Please output the section of the listing below that opens with the line containing "You are a computer-use" and closes with the line containing "Instruction: Open the", exactly and with nothing else.

- _RECORDS TO USE_
□ □ □ □

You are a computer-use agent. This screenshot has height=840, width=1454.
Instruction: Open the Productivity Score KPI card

□ □ □ □

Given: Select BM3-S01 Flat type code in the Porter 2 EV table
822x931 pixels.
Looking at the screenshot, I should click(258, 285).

□ □ □ □

- _ANSWER TO THE EXERCISE_
You are a computer-use agent. This screenshot has height=840, width=1454.
Instruction: Open the Productivity Score KPI card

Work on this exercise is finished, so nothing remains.